The most interesting data point may be Andrej Karpathy’s public statements about his own workflow: roughly 16 hours per day expressing intent to AI systems and delegating execution. This is a new mode of human-AI interaction that has no historical precedent, and its long-term effects on human capability are unknown.

The key insight from early research : augmentation (preserving institutional knowledge + eliminating routine work) may generate 2–4x more value than replacement in knowledge-intensive roles. Organizations that understand this will invest in capability-preserving augmentation architectures; organizations that optimize purely for short-term productivity will extract value until the humans they depend on can no longer provide it.

Cost-benefit : Hard to quantify but potentially the most important direction in this list. Unlike the others, it is not primarily a technology problem : it is a human factors and organizational design problem. The technical work is relatively tractable ; the harder work is economic incentive alignment and measurement.

Where to Place Your Bets

The six directions form something of a causal chain. Observability and evaluation are prerequisites for everything else : you cannot improve what you cannot measure (and here I recall an old Dutch sentence : meten is weten), and you cannot govern what you cannot observe. Cross-session persistence enables long-horizon tasks but raises the governance stakes. Scientific programs represent the extreme edge case where all of the above are simultaneously required at maximum intensity. Governance becomes non-optional at scale, and the question of human capability preservation is ultimately the question of whether the whole endeavor serves human flourishing or merely human productivity.

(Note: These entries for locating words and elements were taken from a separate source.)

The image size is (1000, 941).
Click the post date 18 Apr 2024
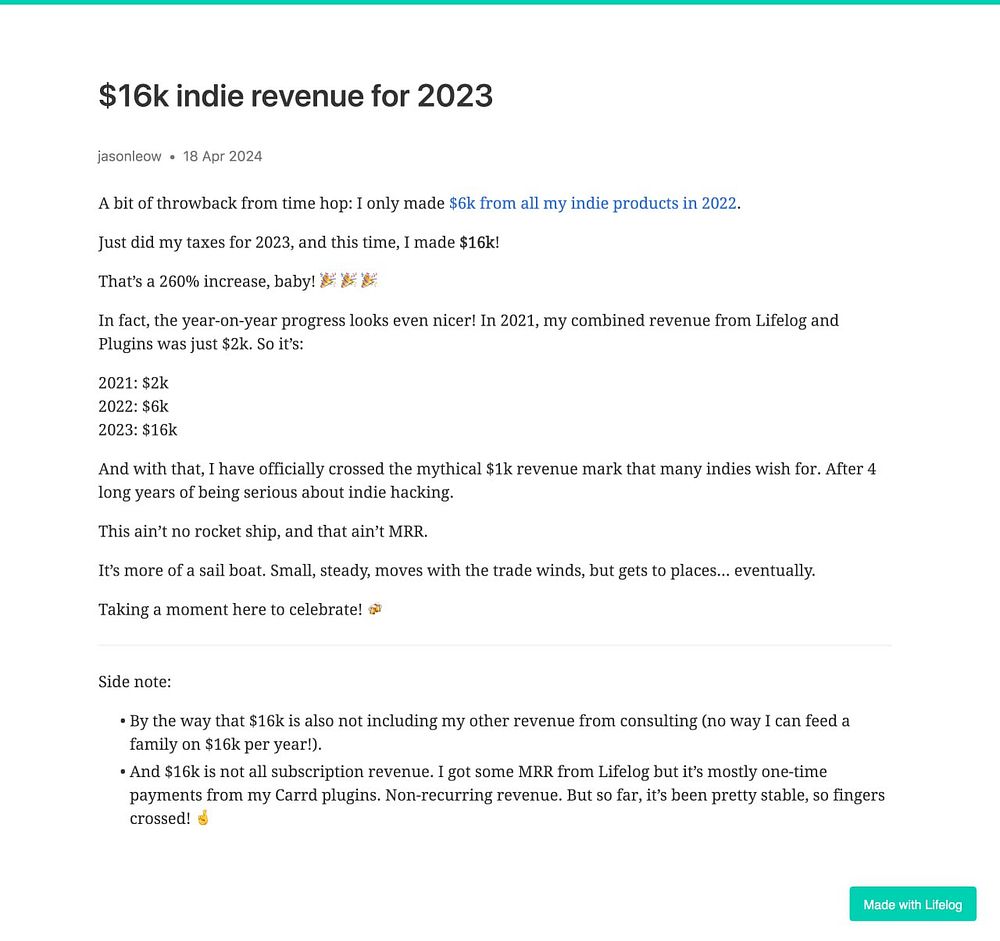222,156
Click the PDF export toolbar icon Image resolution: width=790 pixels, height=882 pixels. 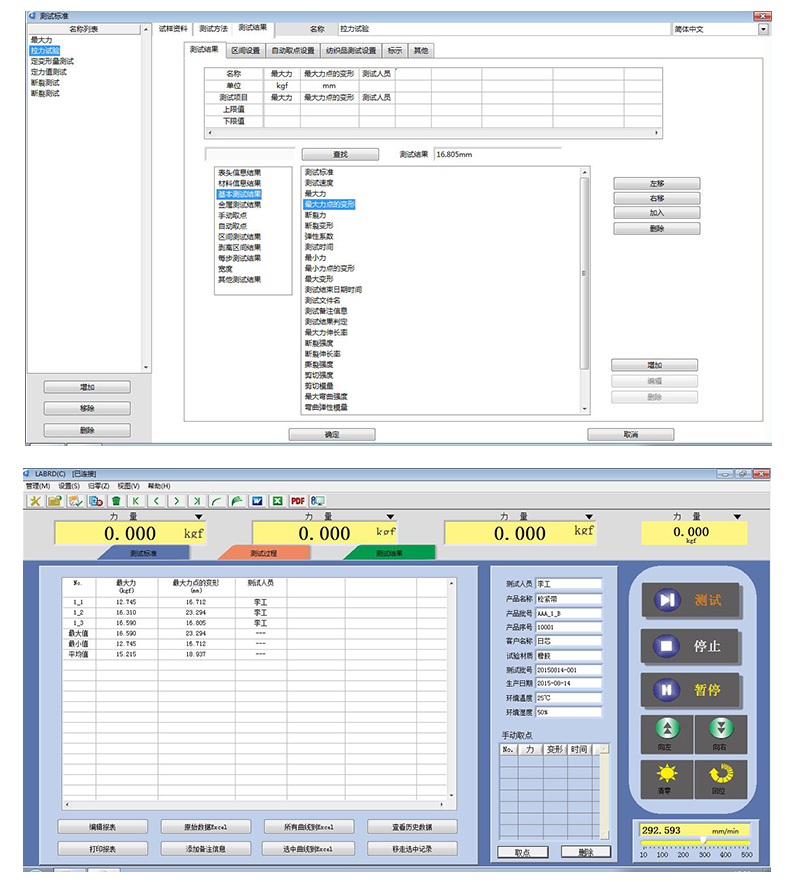(x=297, y=500)
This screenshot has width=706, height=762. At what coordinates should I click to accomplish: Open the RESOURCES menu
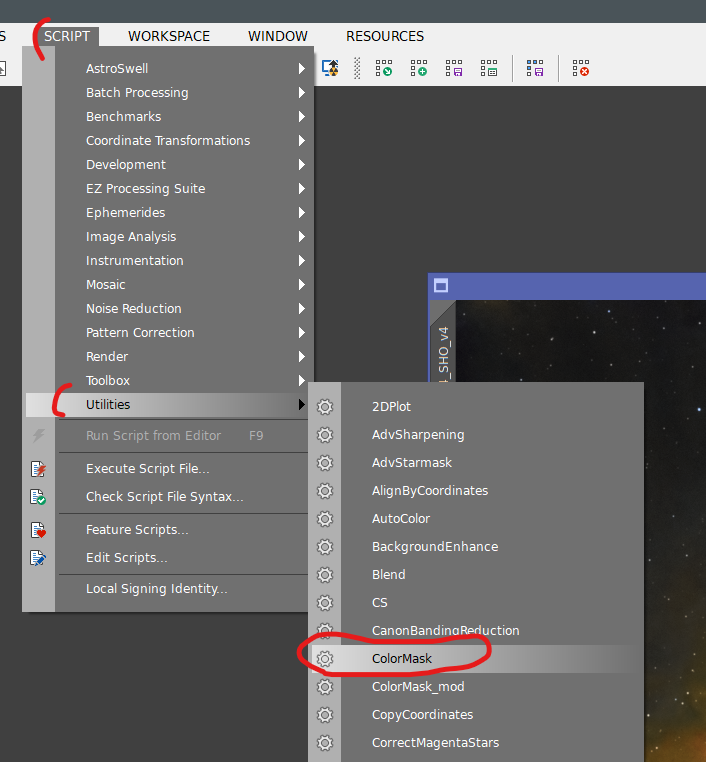385,36
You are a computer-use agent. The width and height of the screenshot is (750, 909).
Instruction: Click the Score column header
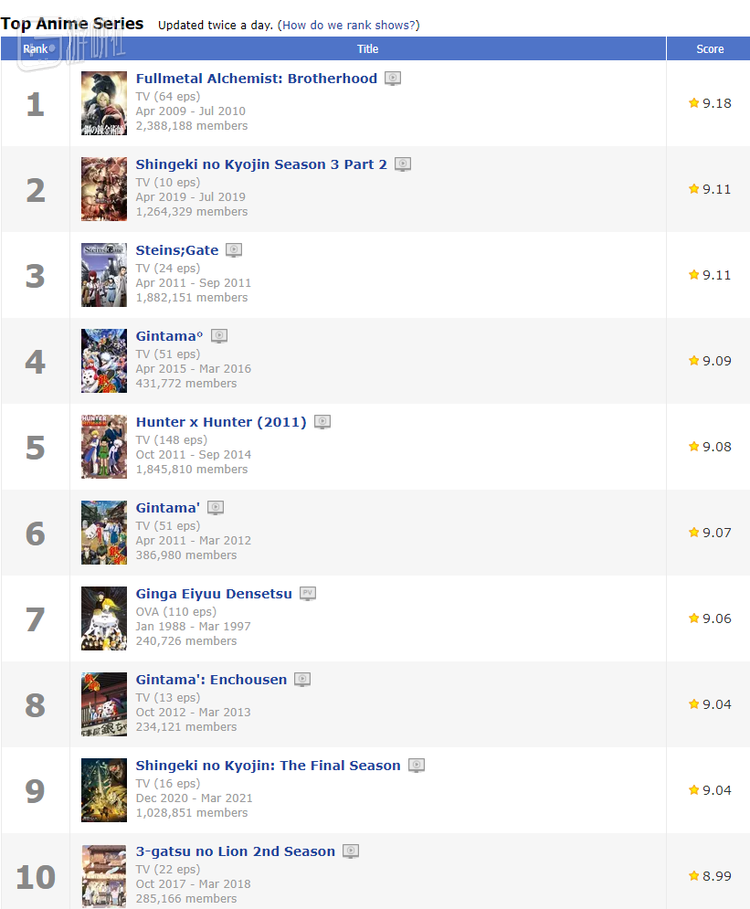(710, 49)
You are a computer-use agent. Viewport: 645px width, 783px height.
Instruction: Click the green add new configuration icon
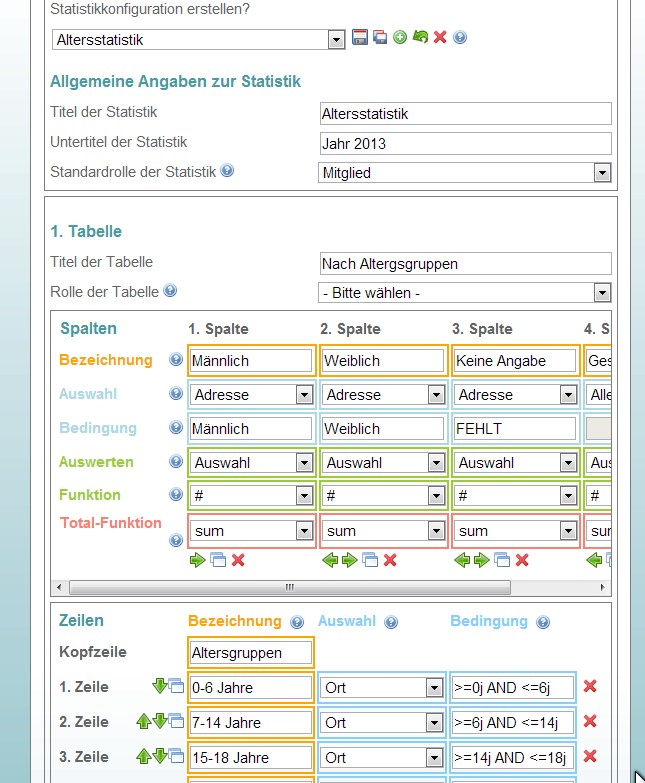400,38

Most actionable near-term : Directions 2 (cross-session persistence) and 3 (harness boundaries). These are primarily engineering problems with working implementations and clear user value. Direction 1 (observability) is also engineering but lacks a sustainable business model for standalone tooling, which slows adoption.

Highest risk : Direction 4 (scientific programs). Current systems cannot complete full research cycles and hallucinate in ways that are dangerous in scientific contexts. This is not an engineering problem : it requires fundamental advances in factual grounding and reasoning under uncertainty.

Most strategically undervalued : Direction 6 (human capability). Almost no technical research attention despite being the difference between AI amplifying human capability and making humans obsolete. Organizations that solve this first will have a durable advantage that cannot be replicated by better models alone.

The framing of “open directions” is appropriate : these are truly open, meaning both that the problems are unsolved and that the solutions, when found, will likely look different from what we currently imagine. The paper deserves credit for identifying real gaps rather than invented ones. The agent systems field has no shortage of impressive demos and insufficient shortage of honest accounting of what remains unsolved. This paper is a great contribution to the latter category.

This analysis is based on arXiv:2604.14228v1 and current research as of April 2026.